### YOUR TASKS
1. In the interview excerpt, where were the vocals recorded?
2. Retype the passage of the interview excerpt between "D Dand: We just" and "getting into it?", inclusive.

### EXCERPT PROVIDED
###
Amani: Can we start with the Pyramids stuff? Like Blunts and 40z?
DDand: Yeah, taking it all the way back. That was almost 10 years ago. It started from John Vizzone (JV) and Brendan Morello, those two were just conspiring on this whole pyramids shit. They were into dumb ass conspiracy theories and illuminati, just as a joke though, not serious, but Pyramids came from that. John started making beats and we were just smoking weed one day and JV played some beats and I was like ‘yo this is fire ill rap on it’
Amani: It’s got the.. not like lo-fi. It just sounds so grungy, I don't even know the word for it.
DDand: It’s the most lo-fi. Mugs didn’t mix any of that and didn’t know about mastering.
Amani: So it wasn’t intentional?
DDand: Nah, we just didn’t know. We didn’t give a fuck either. So different, mugs were listening to music like immortal technique and all this other shit at the time and it wasn’t grungy like that but definitely had a different vibe from the clean sound of studio music.
Amani: It’s so raw, it feels like physically you’re right there.
D Dand: We just had a mic in John’s crib and his crib is like a space shuttle, so I feel like because of that the vocals sound more airy and spacey with more natural reverb
Amani: When you released it was it more for you and the homies or other people getting into it?
###
### COLLECTED DATA
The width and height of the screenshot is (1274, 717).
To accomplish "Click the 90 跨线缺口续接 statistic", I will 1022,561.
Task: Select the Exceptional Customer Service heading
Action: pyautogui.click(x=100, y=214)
###
### THE SOLUTIONS
1. They were recorded on a mic in John's crib.

2.
D Dand: We just had a mic in John’s crib and his crib is like a space shuttle, so I feel like because of that the vocals sound more airy and spacey with more natural reverb
Amani: When you released it was it more for you and the homies or other people getting into it?